I probably need to start giving the Rangers’ pitchers some credit. I didn’t believe in C.J. Wilson or Colby Lewis last year, and Matt Harrison seemed like a prime candidate for a beatdown on Friday evening at Yankee Stadium.
Instead, Harrison took my regression prediction and ostensibly told me to shove it, tossing eight innings of two-run ball, largely on the strength of an American League-record tying six(!) double plays. Harrison only racked up three strikeouts, while walking three and giving up seven hits. Incredibly, Harrison managed to lower his ERA from 1.29 to 1.23. Not to take anything away from Harrison’s impressive outing, but the regression monster is coming for you, my friend. It’s coming after you in a big, bad way.
The Yankees, to their credit, made this one interesting in the ninth. Down 5-2, Alex Rodriguez just missed another home run and had to settle for a double before being knocked in by an Eric Chavez pinch-hit single. A Jorge Posada walk brought Russell Martin to the plate with an opportunity to win the game with one swing of the bat, but Martin — perhaps a bit overeager — offered at Neftali Feliz‘s first pitch and flied out to right to end the game, as the Rangers locked down a 5-3 victory.
About the only good thing to occur for the Yankees on the pitching side of the ledger was the impressive MLB debut of Lance Pendleton. Pendleton — who, you may recall, spent spring training with Houston after being selected in the Rule 5 draft, but was returned to the Yankees at the end of March after an ineffective seven-plus innings — was flawless, retiring all nine Rangers he faced over three scoreless innings. It was most likely the result of Pendleton being an unknown to the Rangers moreso than anything else, but Pendleton actually looked pretty good out there, and it’s a mighty impressive feat to throw three perfect MLB innings in one’s first-ever appearance.
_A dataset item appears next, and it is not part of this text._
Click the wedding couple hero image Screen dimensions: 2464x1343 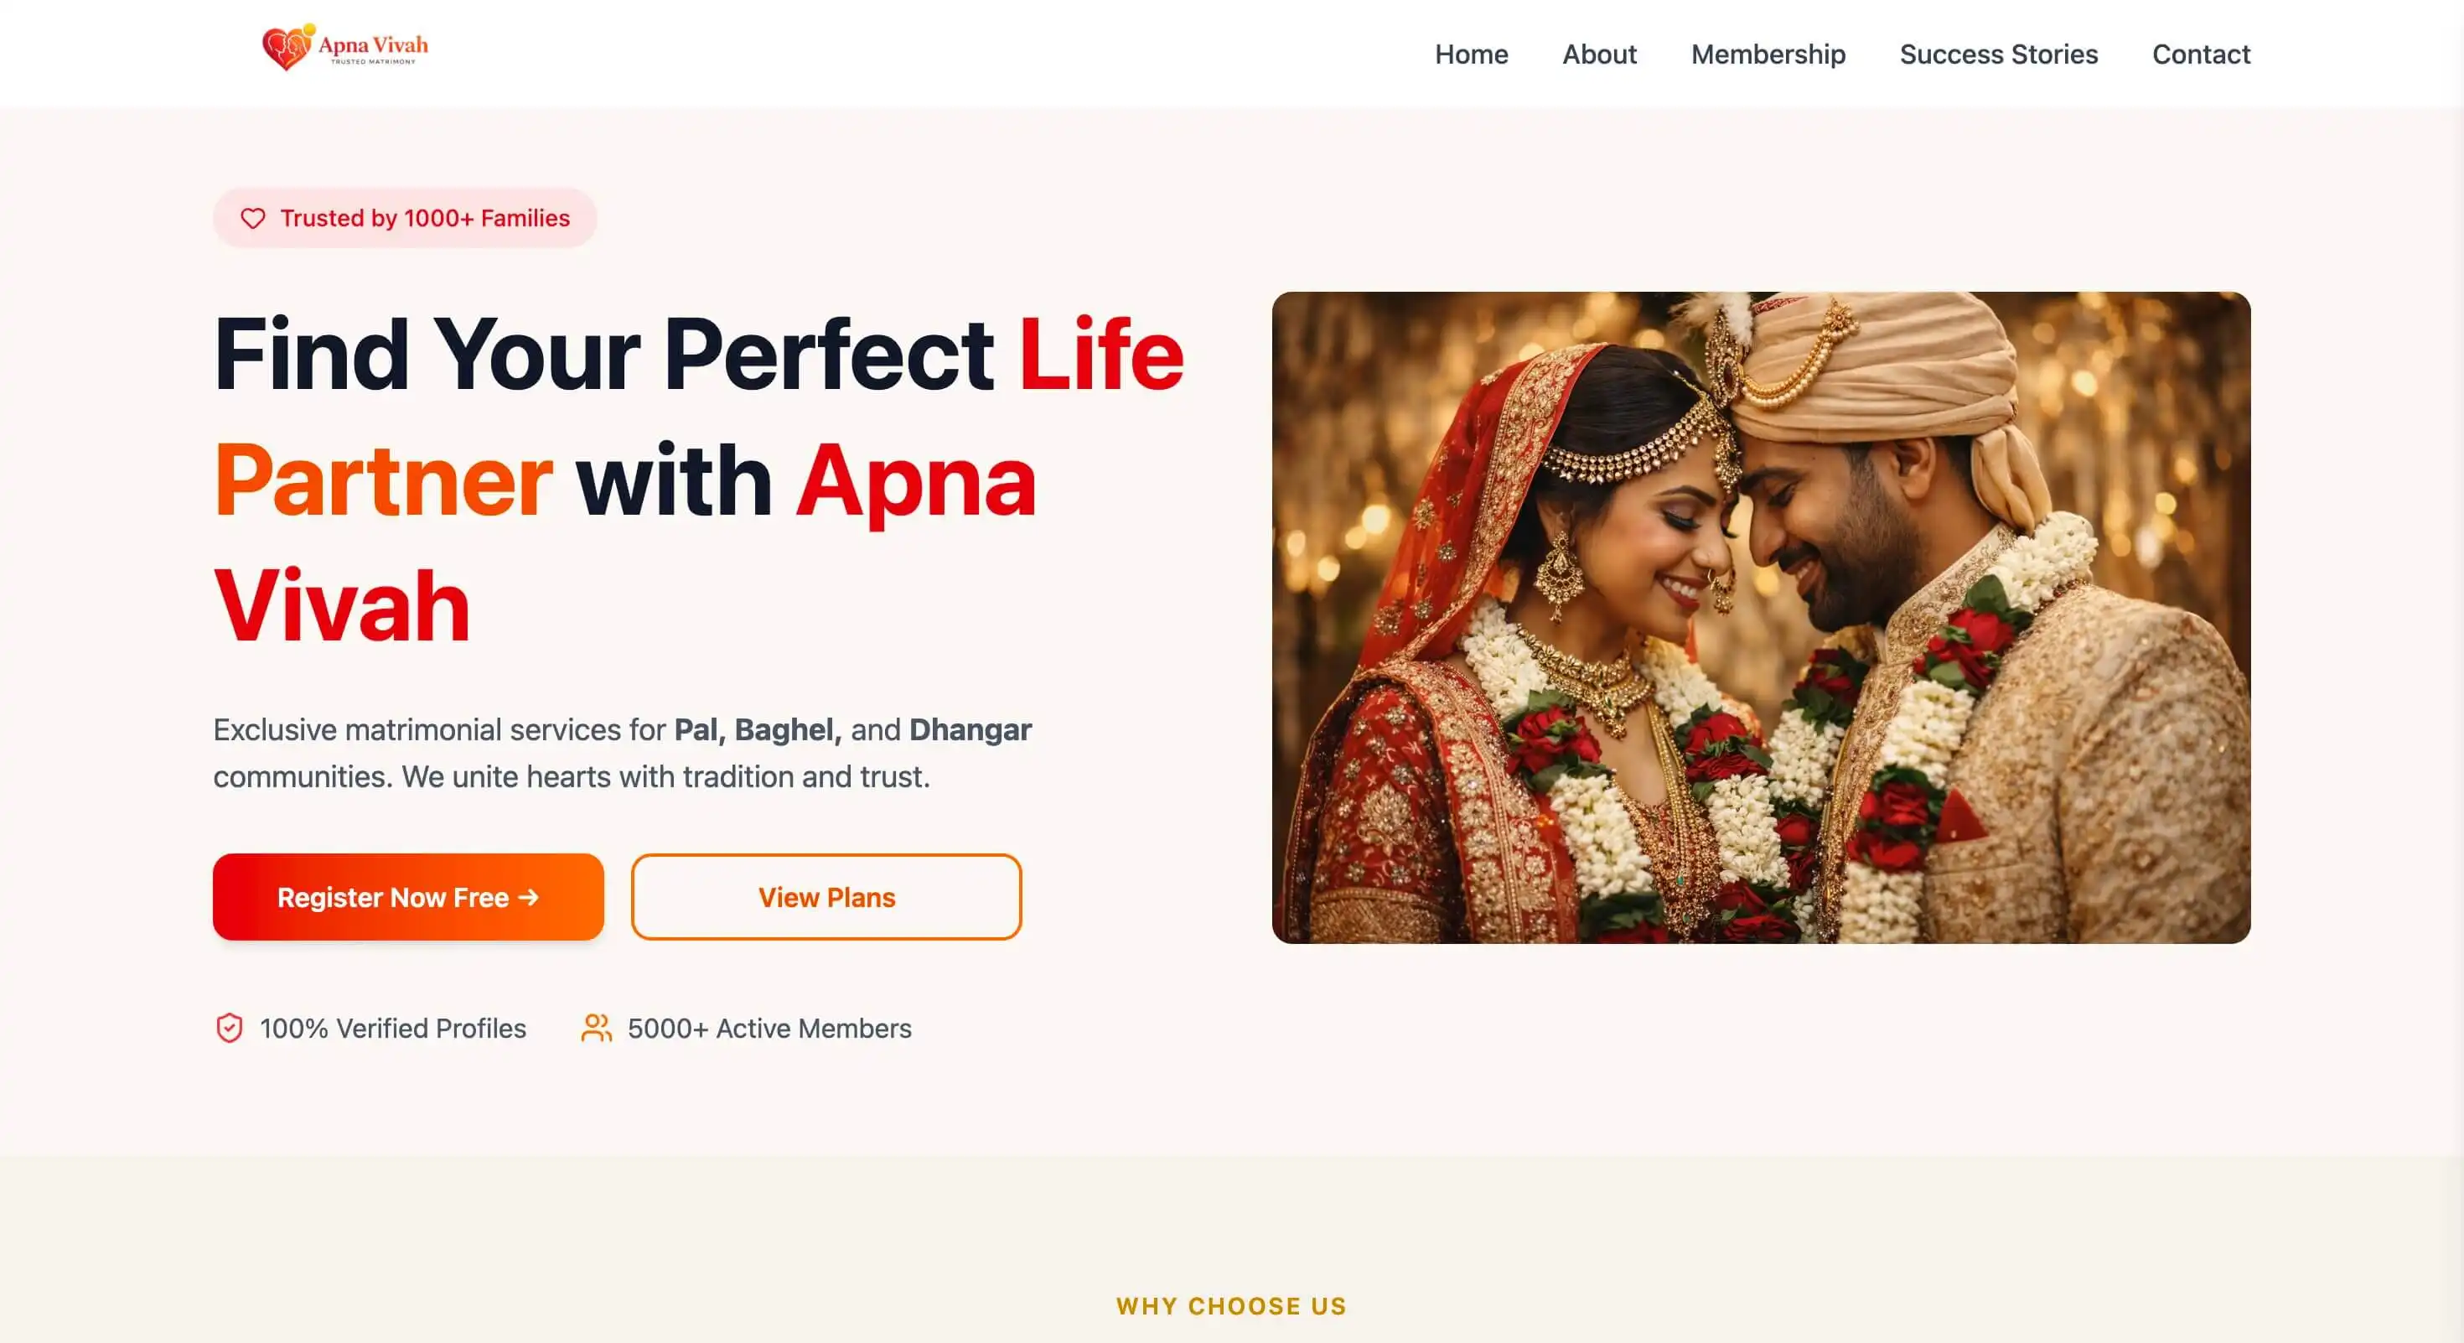1761,618

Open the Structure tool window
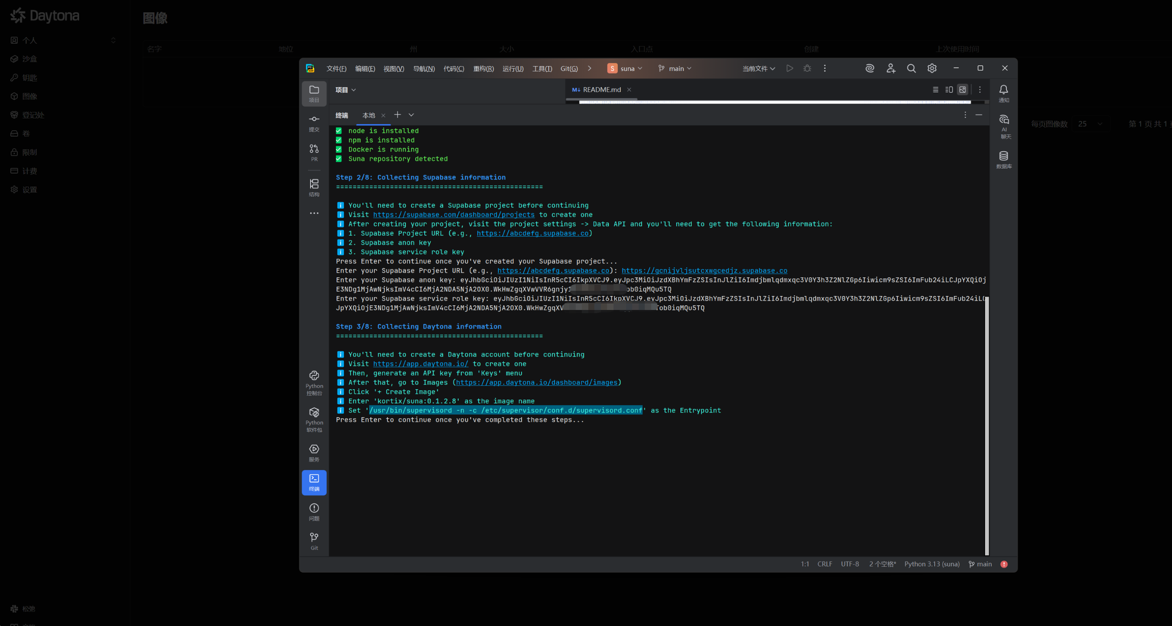[314, 187]

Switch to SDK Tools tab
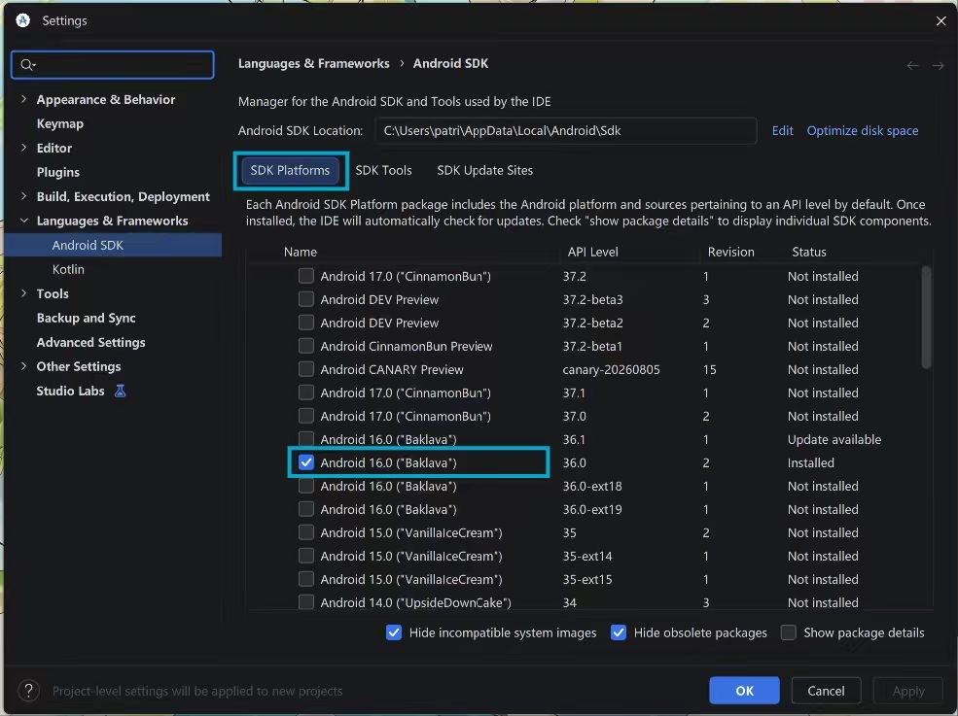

The Yankees found themselves in a 5-1 hole for the second straight night, thanks to a wildly ineffective outing from Ivan Nova, who lasted only 4.1 innings. Though Nova only yielded four hits, he issued 5(!) walks and a HBP, and was ultimately responsible for all five Texas runs. Nova’s ERA on the young season stands at an ugly 7.36, and while I was encouraged by his last outing against the Red Sox, I’m beginning to get a tad concerned about Nova in the rotation going forward.
I’m not really sure what the answer is, but so far the Yankee rotation outside of CC Sabathia and A.J. Burnett has been pretty ineffective, and it’s a testament to the Yankee offense that the team has the record that it does. While the mid-2000s Yankees seemed to make an annual habit of bashing their way to the playoffs in spite of weak starting pitching, that’s not a formula for long-term success, and hopefully the team can bring some stability to the rotation with the addition of Bartolo Colon, and perhaps Hector Noesi, if Nova continues to falter.